‘From the bottom of my heart,’ said I earnestly; and we pressed one another’s hands. Mouraki passed on to the stairs and began to mount them slowly. He turned his head over his shoulders and said:
‘How will you settle with Miss Hipgrave?’
‘I must beg her forgiveness, as I must yours,’ said I.
‘I hope you’ll be equally successful,’ said he, and his smile was in working order by now. It was the last I saw of him as he disappeared up the stairs.
‘Now,’ said I, sitting down, ‘he’s gone to think how he can get my throat cut without a scandal.’

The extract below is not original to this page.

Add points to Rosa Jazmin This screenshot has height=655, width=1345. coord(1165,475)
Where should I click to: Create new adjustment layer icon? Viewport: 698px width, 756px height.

In fact, Mouraki and I were beginning to understand one another.
[CHAPTER XV]
A STRANGE ESCAPE
Yes, Mouraki was dangerous, very dangerous: now that he had regained his self-control, most dangerous. His designs against me would be limited only by the bounds which I had taken the opportunity of recalling to his mind. I was a known man. I could not disappear without excuse. But the fever of the island might be at the disposal of the Governor no less than of Constantine Stefanopoulos. I must avoid the infection. I congratulated myself that the best antidote I had yet found—a revolver and cartridges—was again in my possession. These, and open eyes, were the treatment for the sudden fatal disease that threatened inconvenient lives in Neopalia.